◆ Enunciado da tarefa
No trecho sobre a violência contra a mulher na Índia, quantos dias após o ataque a estudante de fisioterapia morreu?

Na noite de 16 de dezembro uma estudante de fisioterapia que estava acompanhada de um jovem foi violentada e torturada por seis homens em um ônibus em movimento na capital: 13 dias depois morreu em um hospital de Cingapura.
Durante 2013 a Índia viveu cenas nunca vistas até então.
Centenas de mulheres enfurecidas protestaram durante várias semanas nas ruas de Nova Déli e na frente do Parlamento, e a Polícia agiu contra elas com materiais antidistúrbios.
O governo do Partido do Congresso se viu obrigado a endurecer as leis contra os crimes sexuais, criou vias rápidas para os casos de estupro nos tribunais e regulamentou punições para policiais que não registrassem casos de violência contra a mulher.
Mas diante de todo o legado da tragédia da jovem, o principal foi o debate que se abriu sobre a situação da mulher na esfera pública: é falado pela primeira vez abertamente sobre a violência que as mulheres sofrem no gigante asiático.
Quase um ano depois, o debate não diminuiu: os meios de comunicação continuam informando sobre as agressões sexuais, as vítimas denunciam mais do que nunca e na campanha das eleições gerais do próximo ano estão incluídas referências à situação da mulher.
"O estupro de dezembro representou que a violência contra a mulher agora tem presença na esfera pública quando até então não ocorria", disse à Agência Efe o sociólogo Dipankar Gupta.
Para Ranjana Kumari, diretora do Centro de Pesquisa Social de Nova Déli, esta nova situação acontece devido ao aumento das denúncias por estupro na capital e a atitude da imprensa.

◆ Dados registrados
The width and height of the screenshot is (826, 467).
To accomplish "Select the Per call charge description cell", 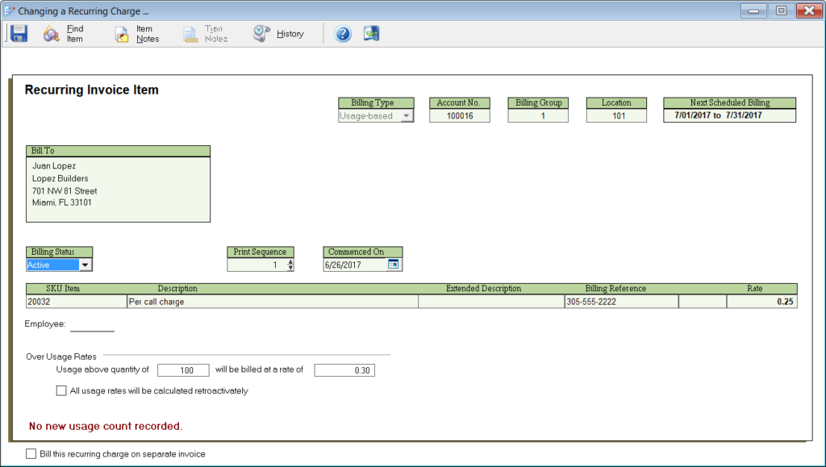I will tap(272, 302).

◆ Campo de resposta
13 dias depois.